Palliative care improves quality of life, but patients link it with death
Stigma attached to the term palliative care, but it should be considered an extra layer of support
Canadians with advanced cancer and their caregivers tend to link "palliative care" with impending death, and education is needed to help people realize the quality of life benefits such early care brings, doctors say.
Palliative care is designed to improve the quality of life for patients with a serious illness and their families.
The definition has changed over time. Originally, in the 1960s, it was defined as end-of-life care, mainly for people with cancer.
The definition is now much broader. International agencies such as the World Health Organization now encourage palliative care to be applied "early in the course of illness, in conjunction with other therapies that are intended to prolong life."
Several studies show early palliative care for people with advanced cancer also improves satisfaction with treatment and mitigates depression.
To look at perceptions of early palliative care, researchers at the Princess Margaret Cancer Centre in Toronto assigned people with common types of cancer, such as lung, gastrointestinal, colon and breast, to receive early referral for palliative care or standard cancer treatment.
Initially, patients in both groups linked palliative care to imminent death. One patient in the intervention group said, "It means death to me. It does. The end."
At recruitment, those in the intervention group felt shocked and afraid that palliative care was part of the study, said Dr. Camilla Zimmermann, head of the division of palliative care program at Toronto's University Health Network. She is the lead author of the study in Monday's issue of the Canadian Medical Association Journal.
"In the intervention group, once palliative care had been explained to them, then they were fine with it," Zimmerman said in a journal podcast.
"Once it was explained to them that oh, no, no, it doesn't mean that you're dying, it's just a team that's an extra part of your care to improve your quality of life, then they thought, 'Well, you know, why didn't anyone think of this before? This is a fantastic idea and yes I'd like to participate.'"
Of the patients in the study, 22 in the palliative care group and 20 in the control group were receiving chemotherapy.
Over four months, those in the palliative care group went to the palliative care clinic at least once a month in addition to their standard care. Those in the control group could also attend the palliative care clinic if they requested. They weren't aware of the early palliative care arm of the study.
Those in the intervention group felt grateful and said that palliative care improved their pain control and ability to cope at home, Zimmerman said.
Need to 'rebrand' early palliative care?
While early palliative care became a normal part of their experience at the hospital, many patients were still uncomfortable using the term palliative care around relatives and families who weren't familiar with the new definition. Some said they called their care providers "pain specialists" because they treated discomfort, and it was a less frightening term.
A common theme, the researchers said, was that early palliative care should be "explicitly rebranded" and that health-care professionals should explain it better. Language used in obituaries and films contributed to the perception that palliative care was linked to death, patients and caregivers said.
Dr. Balfour Mount of Montreal coined the term "palliative care" to avoid references to a hospice, and the Canadian term caught on, according to the Victoria Hospice's website.
In the study, none of the participants offered an alternative term for palliative care. Some in the intervention group were open to the suggested term "supportive care," while those in the control group generally saw no purpose in renaming it and didn't find it relevant to their own situation, the researchers said.
A limitation of the research is that it took place in only one clinic. Participants were highly educated and almost all were of European background.
'An extra layer of support'
Dr. Anthony Caprio, a geriatrician and hospice and palliative medicine physician at Carolinas HealthCare System in North Carolina, wrote a journal commentary published with study.
While a name change may help promote a more positive view of palliative care, he wrote, the stigma will persist if palliative care is recommended only as a default treatment when curative or life-prolonging treatments are deemed ineffective or undesired.

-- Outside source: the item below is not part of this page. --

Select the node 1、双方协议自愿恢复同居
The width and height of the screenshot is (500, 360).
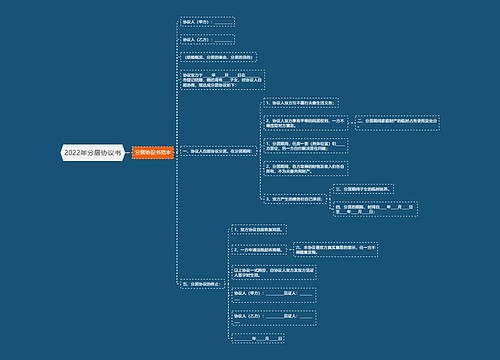tap(259, 230)

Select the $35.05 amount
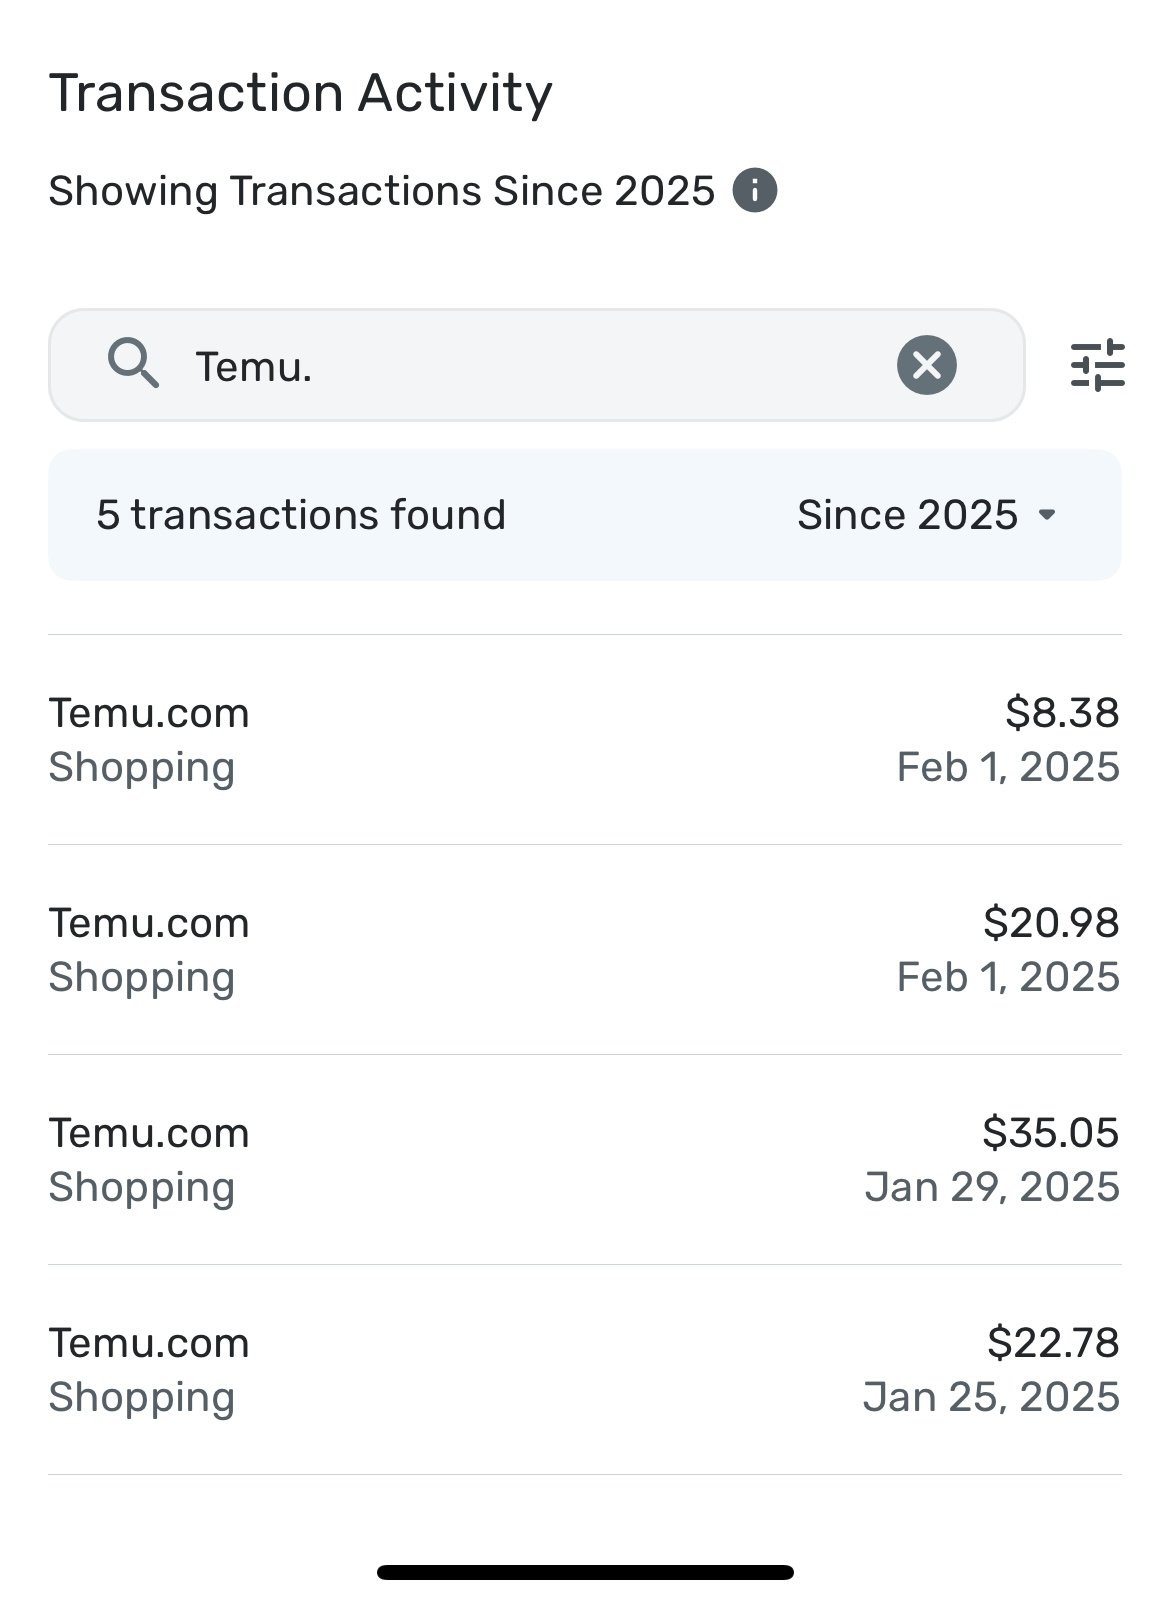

Zimmerman would like to see early palliative care woven into a complete package of excellent care, but oncologists and family physicians would need to be educated about the approach, she said.
It shouldn't be framed as a last resort, Caprio said.
"I often describe palliative care as an extra layer of support," Caprio said. "Who wouldn't want more support, especially during a difficult illness?"
The research was funded by the Canadian Cancer Society and the Ontario Ministry of Health and Long-Term Care.